Data extracted from a collection
□ □ □
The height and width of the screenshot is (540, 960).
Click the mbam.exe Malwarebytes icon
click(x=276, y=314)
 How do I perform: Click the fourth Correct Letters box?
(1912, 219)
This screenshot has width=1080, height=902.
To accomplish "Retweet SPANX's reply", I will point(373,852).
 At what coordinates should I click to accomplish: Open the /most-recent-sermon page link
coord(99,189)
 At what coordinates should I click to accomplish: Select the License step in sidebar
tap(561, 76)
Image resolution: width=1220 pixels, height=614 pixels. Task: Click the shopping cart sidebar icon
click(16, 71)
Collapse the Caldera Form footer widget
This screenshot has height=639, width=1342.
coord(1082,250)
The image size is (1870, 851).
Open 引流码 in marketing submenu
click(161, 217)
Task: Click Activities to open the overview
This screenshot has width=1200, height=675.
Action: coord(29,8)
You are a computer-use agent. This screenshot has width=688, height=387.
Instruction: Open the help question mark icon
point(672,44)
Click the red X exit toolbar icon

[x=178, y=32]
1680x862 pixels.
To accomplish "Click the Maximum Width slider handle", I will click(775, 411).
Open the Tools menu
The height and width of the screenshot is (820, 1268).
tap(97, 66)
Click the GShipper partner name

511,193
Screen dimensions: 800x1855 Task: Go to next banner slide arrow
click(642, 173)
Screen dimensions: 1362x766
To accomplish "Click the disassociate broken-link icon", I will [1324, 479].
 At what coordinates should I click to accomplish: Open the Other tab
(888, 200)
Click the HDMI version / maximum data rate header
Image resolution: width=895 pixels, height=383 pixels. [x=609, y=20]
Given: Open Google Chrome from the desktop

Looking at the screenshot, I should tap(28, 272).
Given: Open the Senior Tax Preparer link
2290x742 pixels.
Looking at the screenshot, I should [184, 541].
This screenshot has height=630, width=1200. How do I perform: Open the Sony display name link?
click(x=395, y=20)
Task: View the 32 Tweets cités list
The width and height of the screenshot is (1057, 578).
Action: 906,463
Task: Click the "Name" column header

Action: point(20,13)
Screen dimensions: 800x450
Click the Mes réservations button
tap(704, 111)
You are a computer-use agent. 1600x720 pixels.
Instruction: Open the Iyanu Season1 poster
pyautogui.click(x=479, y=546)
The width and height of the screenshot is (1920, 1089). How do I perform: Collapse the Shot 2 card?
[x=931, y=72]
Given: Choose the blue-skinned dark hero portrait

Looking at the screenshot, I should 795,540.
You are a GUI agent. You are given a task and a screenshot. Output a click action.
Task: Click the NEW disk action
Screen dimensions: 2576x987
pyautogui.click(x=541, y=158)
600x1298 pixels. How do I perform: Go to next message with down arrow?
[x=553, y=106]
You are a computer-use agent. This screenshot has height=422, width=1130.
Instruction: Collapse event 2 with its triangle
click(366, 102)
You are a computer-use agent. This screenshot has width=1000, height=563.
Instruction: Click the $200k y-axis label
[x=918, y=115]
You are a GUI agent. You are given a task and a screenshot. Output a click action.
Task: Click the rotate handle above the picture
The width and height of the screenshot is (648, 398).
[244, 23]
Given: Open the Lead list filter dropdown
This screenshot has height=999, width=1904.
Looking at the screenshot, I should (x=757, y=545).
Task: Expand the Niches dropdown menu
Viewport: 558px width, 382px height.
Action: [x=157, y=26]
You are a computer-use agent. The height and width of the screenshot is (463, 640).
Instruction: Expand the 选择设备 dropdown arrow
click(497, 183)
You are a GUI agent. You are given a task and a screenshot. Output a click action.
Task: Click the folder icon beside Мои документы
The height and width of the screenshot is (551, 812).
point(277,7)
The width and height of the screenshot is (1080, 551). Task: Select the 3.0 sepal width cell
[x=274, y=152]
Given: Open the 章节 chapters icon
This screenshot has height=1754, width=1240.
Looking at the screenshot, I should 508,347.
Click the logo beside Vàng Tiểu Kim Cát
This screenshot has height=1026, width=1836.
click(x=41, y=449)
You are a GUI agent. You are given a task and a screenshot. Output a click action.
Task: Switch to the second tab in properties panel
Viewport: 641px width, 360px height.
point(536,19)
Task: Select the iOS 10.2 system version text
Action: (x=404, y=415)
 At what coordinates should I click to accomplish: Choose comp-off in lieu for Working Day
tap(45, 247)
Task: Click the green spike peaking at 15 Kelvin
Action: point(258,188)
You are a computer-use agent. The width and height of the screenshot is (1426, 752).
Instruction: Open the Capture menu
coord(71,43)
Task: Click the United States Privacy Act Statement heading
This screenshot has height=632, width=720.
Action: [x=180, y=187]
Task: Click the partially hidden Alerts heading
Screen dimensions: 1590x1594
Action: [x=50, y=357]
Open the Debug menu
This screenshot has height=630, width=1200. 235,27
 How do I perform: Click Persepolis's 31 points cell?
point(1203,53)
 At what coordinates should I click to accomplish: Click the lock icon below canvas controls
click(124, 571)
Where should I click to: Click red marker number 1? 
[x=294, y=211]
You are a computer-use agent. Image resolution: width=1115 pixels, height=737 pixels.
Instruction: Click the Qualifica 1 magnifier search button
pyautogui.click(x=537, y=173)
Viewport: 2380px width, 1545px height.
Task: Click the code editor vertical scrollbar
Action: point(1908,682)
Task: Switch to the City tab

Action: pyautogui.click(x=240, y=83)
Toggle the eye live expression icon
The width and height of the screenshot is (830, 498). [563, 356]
□ □ □
_What the task asks_.
Show me every line of the entries above that holds "computer".

_Answer for this exercise_.
You are a computer-use agent. This screenshot has width=688, height=387.
You are a computer-use agent. 1600x720 pixels.
You are a computer-use agent. This screenshot has height=422, width=1130.
You are a computer-use agent. This screenshot has width=1000, height=563.
You are a computer-use agent. The height and width of the screenshot is (463, 640).
You are a computer-use agent. The width and height of the screenshot is (1426, 752).
You are a computer-use agent. Image resolution: width=1115 pixels, height=737 pixels.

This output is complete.